Book in progress – to be published in 2027 by The History Press

Photo Courtesy of Northwestern University Library’s “The Berkeley Folk Music Festival & the Folk Revival on the US West Coast

In 1972, legendary folk musician Mike Seeger “instigated, coordinated and edited” a collection of old-time country tunes by performing artists based in Berkeley, California.  In an excerpt from the liner notes written by traditional musician Rita Weill, she reflected:

“Music is one of the threads of a community’s life-style, and can be found more readily off – stage than on. Although Berkeley is not the country, but is a complexity of cultures and counter-cultures, with many stages and performers of various persuasions …its musical scenes weave a tapestry that covers the community and binds it together with grace, style, humor and rich aural hues. Hence, we call this album, Berkeley Farms. The lives of the musicians represented here, range well into their private and global community in, many ways, but folk music provides the warp and woof of their activities.” 

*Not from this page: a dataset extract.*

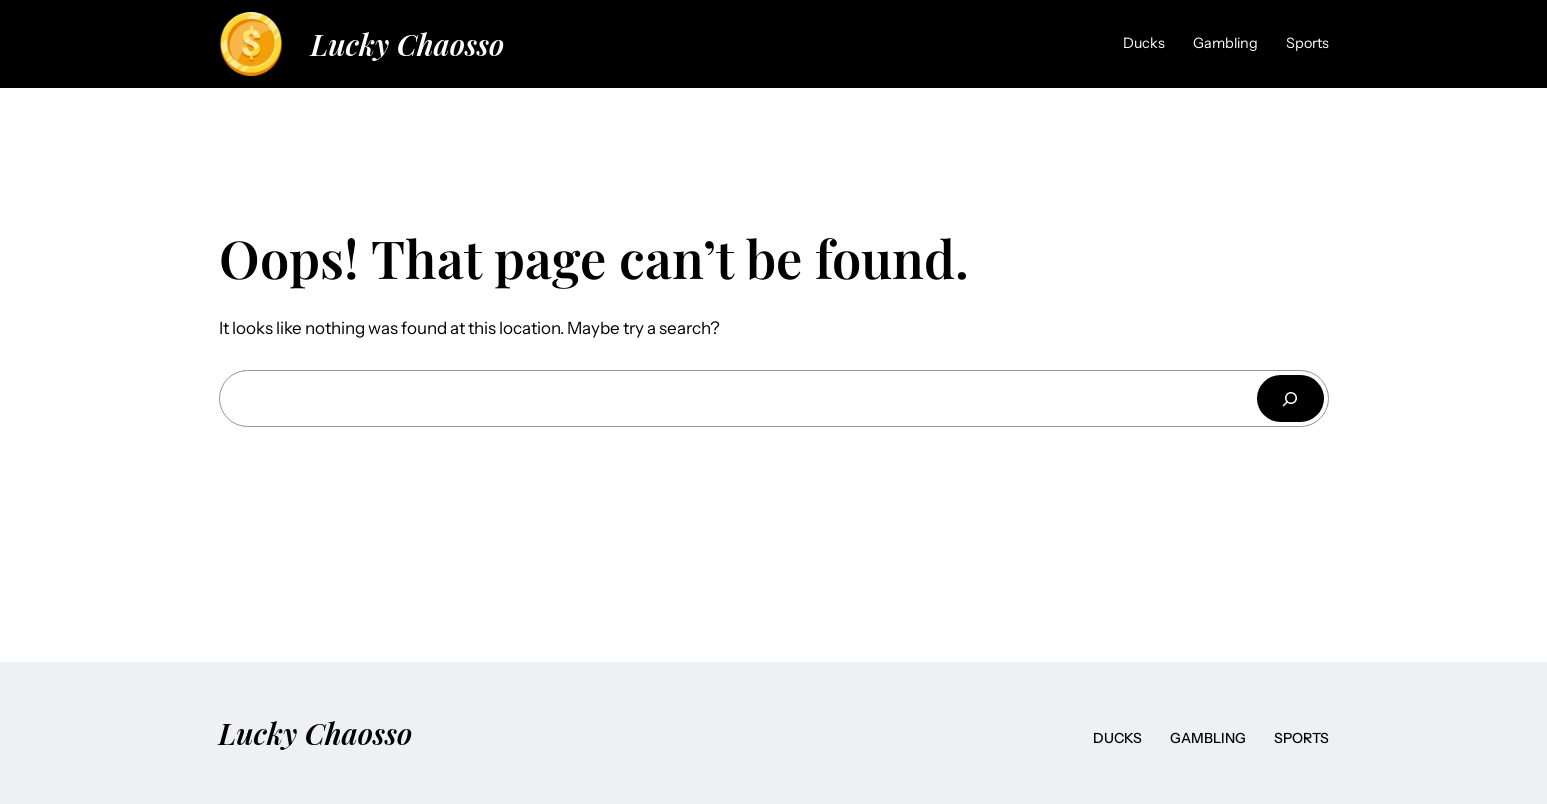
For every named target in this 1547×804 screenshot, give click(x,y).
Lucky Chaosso (408, 43)
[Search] (1290, 398)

Berkeley was indeed a folk-boom town with the historic Berkeley Folk Music Festival, numerous coffee houses, and its own magazine, started by Country Joe McDonald.  Across the bay in San Francisco, the Kingston Trio had put folk music on top of the charts with their version of “Tom Dooley” in 1958 and in the early 1960’s, Jerry Garcia and Jorma Kaukonen were playing bluegrass and acoustic blues before plugging in to form the Grateful Dead and Jefferson Airplane, respectively.

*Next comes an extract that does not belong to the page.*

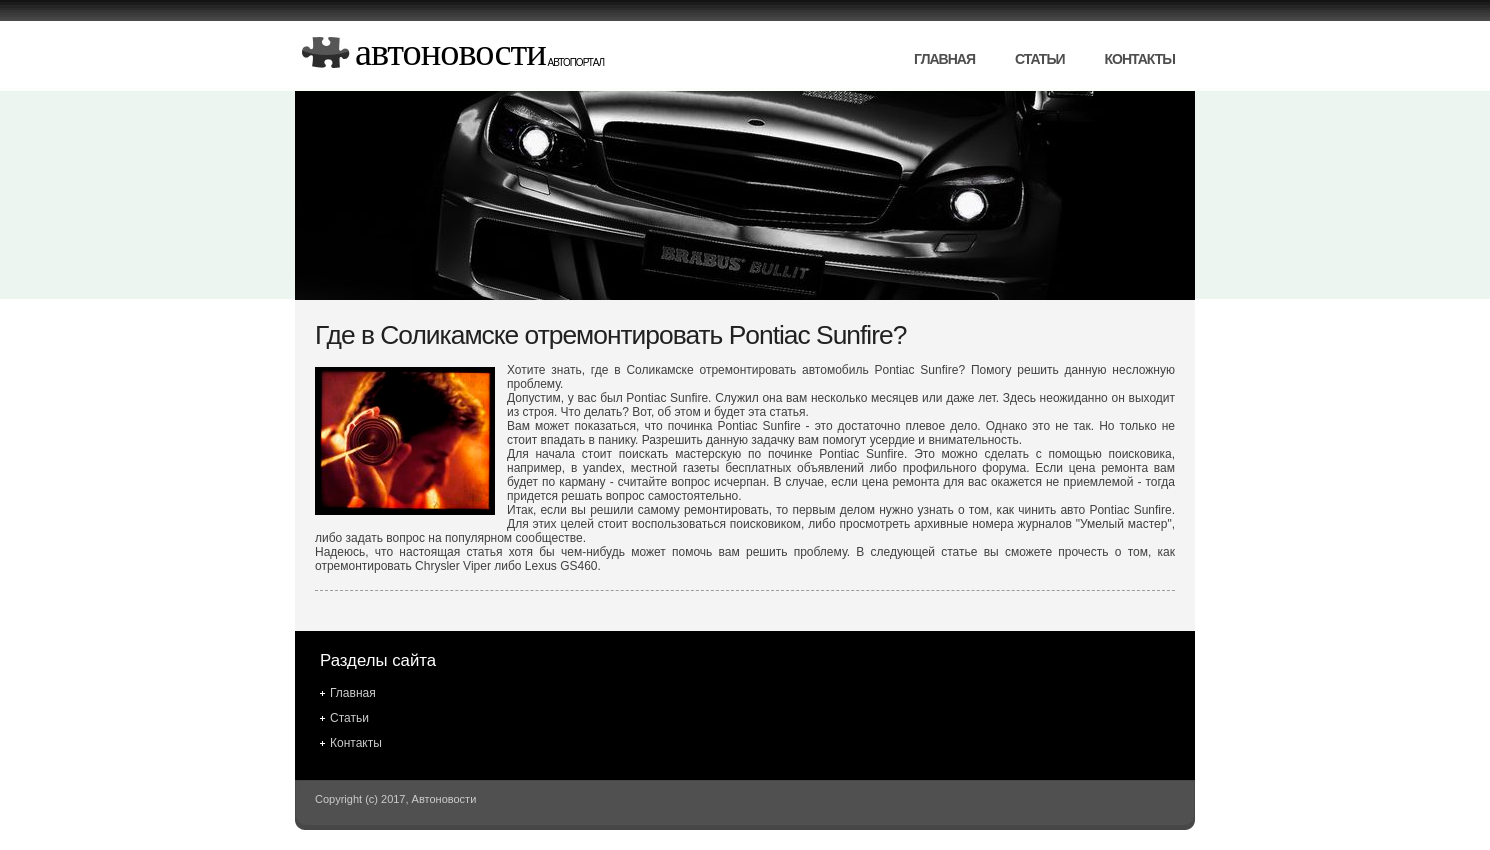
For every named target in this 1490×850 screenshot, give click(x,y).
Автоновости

In 2021, Folkways Recordings released a compilation of recordings made at various locations in the San Francisco Bay Area by amateur folk music aficionado, and amateur audio engineer Alan Oakes.  With over four dozen songs recorded during the 1960s the album puts a spotlight on the significant folk scene that was alive and well throughout the Bay Area.  Alongside legendary folk, blues and bluegrass artists such as Doc Watson, Rev. Gary Davis, Mississippi Fred McDowell and the New Lost City Ramblers, the talented musicians that called the Bay Area home were also featured as part of the collection.  Some were natives, but most had arrived in the 1960’s in search of the California dream.

Entitled the Village Out West the collection put forward the suggestion that while Greenwich Village in New York City was, without a doubt, the epicenter of the folk revival in the 1950s and ‘60s – and San Francisco and Berkeley will always be best remembered for psychedelic rock – the Bay Area has a rich history of not only preserving folk traditions, but is fertile ground for the exploration, enhancement and expansion of American roots music.

This book takes that notion and explores how the coffeehouses, performance halls, festivals and record companies provided the foundation for the kaleidoscopic array of singers and songwriters, blues and bluegrass musicians, concert promoters and record producers and audiences that have navigated the boom, bust and rebirth of folk and acoustic music in the Bay Area.